Instruction: Copy out the data below with each "dropdown" switched to "drop-down" and nothing else altered.
--- START Data to use ---
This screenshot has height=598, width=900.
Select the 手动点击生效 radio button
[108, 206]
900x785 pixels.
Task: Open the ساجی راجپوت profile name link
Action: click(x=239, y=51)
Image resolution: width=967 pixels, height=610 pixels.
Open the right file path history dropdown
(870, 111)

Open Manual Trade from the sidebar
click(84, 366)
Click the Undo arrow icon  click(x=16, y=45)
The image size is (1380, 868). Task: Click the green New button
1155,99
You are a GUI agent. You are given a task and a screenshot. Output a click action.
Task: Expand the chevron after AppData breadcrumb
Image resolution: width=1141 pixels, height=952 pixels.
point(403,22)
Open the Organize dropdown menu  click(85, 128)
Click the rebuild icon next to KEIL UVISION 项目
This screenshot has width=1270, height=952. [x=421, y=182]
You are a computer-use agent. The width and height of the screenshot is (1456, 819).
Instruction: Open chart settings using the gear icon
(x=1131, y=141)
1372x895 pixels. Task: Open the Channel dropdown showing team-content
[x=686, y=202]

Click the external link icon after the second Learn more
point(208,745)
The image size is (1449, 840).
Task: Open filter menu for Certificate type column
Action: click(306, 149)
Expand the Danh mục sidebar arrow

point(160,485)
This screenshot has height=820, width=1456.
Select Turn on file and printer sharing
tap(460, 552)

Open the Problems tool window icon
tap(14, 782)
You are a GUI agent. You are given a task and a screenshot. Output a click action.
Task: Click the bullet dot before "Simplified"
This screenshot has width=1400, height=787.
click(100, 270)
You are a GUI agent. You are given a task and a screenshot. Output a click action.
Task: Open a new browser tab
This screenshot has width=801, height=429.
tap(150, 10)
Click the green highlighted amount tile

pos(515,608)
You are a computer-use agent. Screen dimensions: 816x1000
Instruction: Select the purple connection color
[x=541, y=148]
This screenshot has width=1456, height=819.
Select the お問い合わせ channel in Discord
--- END Data to use ---
Task answer:
This screenshot has height=598, width=900.
Select the 手动点击生效 radio button
[108, 206]
900x785 pixels.
Task: Open the ساجی راجپوت profile name link
Action: click(x=239, y=51)
Image resolution: width=967 pixels, height=610 pixels.
Open the right file path history drop-down
(870, 111)

Open Manual Trade from the sidebar
click(84, 366)
Click the Undo arrow icon  click(x=16, y=45)
The image size is (1380, 868). Task: Click the green New button
1155,99
You are a GUI agent. You are given a task and a screenshot. Output a click action.
Task: Expand the chevron after AppData breadcrumb
Image resolution: width=1141 pixels, height=952 pixels.
point(403,22)
Open the Organize drop-down menu  click(85, 128)
Click the rebuild icon next to KEIL UVISION 项目
This screenshot has width=1270, height=952. [x=421, y=182]
You are a computer-use agent. The width and height of the screenshot is (1456, 819).
Instruction: Open chart settings using the gear icon
(x=1131, y=141)
1372x895 pixels. Task: Open the Channel drop-down showing team-content
[x=686, y=202]

Click the external link icon after the second Learn more
point(208,745)
The image size is (1449, 840).
Task: Open filter menu for Certificate type column
Action: click(306, 149)
Expand the Danh mục sidebar arrow

point(160,485)
This screenshot has height=820, width=1456.
Select Turn on file and printer sharing
tap(460, 552)

Open the Problems tool window icon
tap(14, 782)
You are a GUI agent. You are given a task and a screenshot. Output a click action.
Task: Click the bullet dot before "Simplified"
This screenshot has width=1400, height=787.
click(100, 270)
You are a GUI agent. You are given a task and a screenshot. Output a click action.
Task: Open a new browser tab
This screenshot has width=801, height=429.
tap(150, 10)
Click the green highlighted amount tile

pos(515,608)
You are a computer-use agent. Screen dimensions: 816x1000
Instruction: Select the purple connection color
[x=541, y=148]
This screenshot has width=1456, height=819.
Select the お問い合わせ channel in Discord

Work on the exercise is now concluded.